The timing of the former envoy’s arrest and imminent deportation to Sri Lanka to stand trial could not have come at a worst moment for the Joint Opposition (JO) comprising former Administration political stalwarts now spearheading a vote of no-confidence on the incumbent Prime Minister on matters relating to the Central Bank bond scam. Not that two wrongs make a right, but their claim that the sitting Prime Minister did nothing to stop corruption under his watch and protected the culprits — and in not bringing back the former Central Bank Governor to face charges, has a hollow ring in the face of this arrest.

There were similar wrongdoings between the Central Bank scam and the MiG scam. Both started with their appointments. They were both either related or chums of those who appointed them. The former ambassador to Moscow replaced an appointee of former Foreign Minister Lakshman Kadirgamar who was a chairman of a multi-national tea company based in Sri Lanka and was selected to promote Sri Lanka’s tea and commercial interests in Russia and the new nations of the former Soviet Union.
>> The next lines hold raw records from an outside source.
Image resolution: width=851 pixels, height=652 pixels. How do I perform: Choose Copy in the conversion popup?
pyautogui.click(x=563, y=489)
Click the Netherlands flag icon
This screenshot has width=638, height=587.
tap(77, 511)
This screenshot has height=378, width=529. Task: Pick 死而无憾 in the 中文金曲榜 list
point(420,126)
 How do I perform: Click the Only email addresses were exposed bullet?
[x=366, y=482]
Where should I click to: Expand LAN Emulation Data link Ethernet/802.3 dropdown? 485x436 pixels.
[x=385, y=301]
Then, he was a Sri Lankan resident abroad – much like the former Central Bank Governor who is also wanted in Sri Lanka by a court of law on criminal misappropriation charges, and is now a virtual fugitive from justice as well.

This is not to say Sri Lankans working abroad ought not to be considered for high public office, but it makes pursuing them all the more difficult when the dodgy characters among them want to evade questioning on their conduct.

Many were the people who cashed in on the three decade long ‘war’ Sri Lanka experienced. The ‘Merchants of Death’; the black-marketers in the arms trade; some elements of the military top brass, and the commission agents – all made their bucks.

It is now up to the former ambassador to defend himself and those who he dealt with in the MiG sale – and for the prosecution to prove its case. Fortunately, the Rule of Law still exists in this country, and he didn’t have some Navy Seals come to his apartment by helicopter, bump him off and dump his body in the high seas. The same applies to the former Governor of the Central Bank. They are both entitled to a fair trial, and justice must take its course.